▶ Task input:
........
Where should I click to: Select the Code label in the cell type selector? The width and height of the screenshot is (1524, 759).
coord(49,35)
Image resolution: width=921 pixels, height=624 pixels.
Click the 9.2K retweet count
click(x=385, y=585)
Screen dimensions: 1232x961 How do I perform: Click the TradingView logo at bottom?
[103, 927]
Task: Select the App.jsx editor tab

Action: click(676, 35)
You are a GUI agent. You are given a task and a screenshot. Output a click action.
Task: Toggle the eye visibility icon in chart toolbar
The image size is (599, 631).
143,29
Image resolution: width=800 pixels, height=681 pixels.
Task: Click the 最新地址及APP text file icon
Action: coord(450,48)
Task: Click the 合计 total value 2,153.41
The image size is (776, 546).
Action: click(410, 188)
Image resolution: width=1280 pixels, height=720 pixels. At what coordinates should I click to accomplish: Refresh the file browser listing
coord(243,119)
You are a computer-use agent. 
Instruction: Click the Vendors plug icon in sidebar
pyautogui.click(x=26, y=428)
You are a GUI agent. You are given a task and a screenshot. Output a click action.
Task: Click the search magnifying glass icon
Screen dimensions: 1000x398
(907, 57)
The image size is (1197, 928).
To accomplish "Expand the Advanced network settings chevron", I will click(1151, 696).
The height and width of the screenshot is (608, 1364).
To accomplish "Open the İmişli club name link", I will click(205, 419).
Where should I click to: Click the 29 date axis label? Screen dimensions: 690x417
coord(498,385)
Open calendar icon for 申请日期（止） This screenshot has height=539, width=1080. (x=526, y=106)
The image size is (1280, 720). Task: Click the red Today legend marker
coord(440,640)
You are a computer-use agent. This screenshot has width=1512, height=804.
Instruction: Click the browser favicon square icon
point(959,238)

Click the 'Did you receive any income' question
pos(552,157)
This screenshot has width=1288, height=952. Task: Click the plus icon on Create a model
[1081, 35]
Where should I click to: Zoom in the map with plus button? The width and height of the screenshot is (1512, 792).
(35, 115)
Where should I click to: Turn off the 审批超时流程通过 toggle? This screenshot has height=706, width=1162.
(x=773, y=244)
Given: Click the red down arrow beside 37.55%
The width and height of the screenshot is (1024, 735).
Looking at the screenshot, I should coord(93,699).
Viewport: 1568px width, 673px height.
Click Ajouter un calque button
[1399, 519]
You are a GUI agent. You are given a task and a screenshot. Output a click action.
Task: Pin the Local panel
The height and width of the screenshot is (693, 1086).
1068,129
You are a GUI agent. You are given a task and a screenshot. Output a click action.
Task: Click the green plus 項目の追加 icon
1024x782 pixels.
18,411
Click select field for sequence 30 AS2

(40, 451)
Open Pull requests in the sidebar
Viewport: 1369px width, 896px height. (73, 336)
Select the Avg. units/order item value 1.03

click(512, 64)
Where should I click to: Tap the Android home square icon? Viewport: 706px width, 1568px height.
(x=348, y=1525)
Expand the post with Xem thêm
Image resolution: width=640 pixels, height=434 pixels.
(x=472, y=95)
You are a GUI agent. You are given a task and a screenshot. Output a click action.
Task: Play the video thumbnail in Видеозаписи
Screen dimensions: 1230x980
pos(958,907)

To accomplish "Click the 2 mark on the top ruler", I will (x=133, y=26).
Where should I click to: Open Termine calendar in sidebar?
........
▶ Aim of the task:
Return each line of the data above that contains the word "pixels", copying every such line in full and unchanged.

▶ Correct response:
Image resolution: width=921 pixels, height=624 pixels.
Image resolution: width=800 pixels, height=681 pixels.
Image resolution: width=1280 pixels, height=720 pixels. At what coordinates should I click to accomplish: Refresh the file browser listing
1024x782 pixels.
Image resolution: width=640 pixels, height=434 pixels.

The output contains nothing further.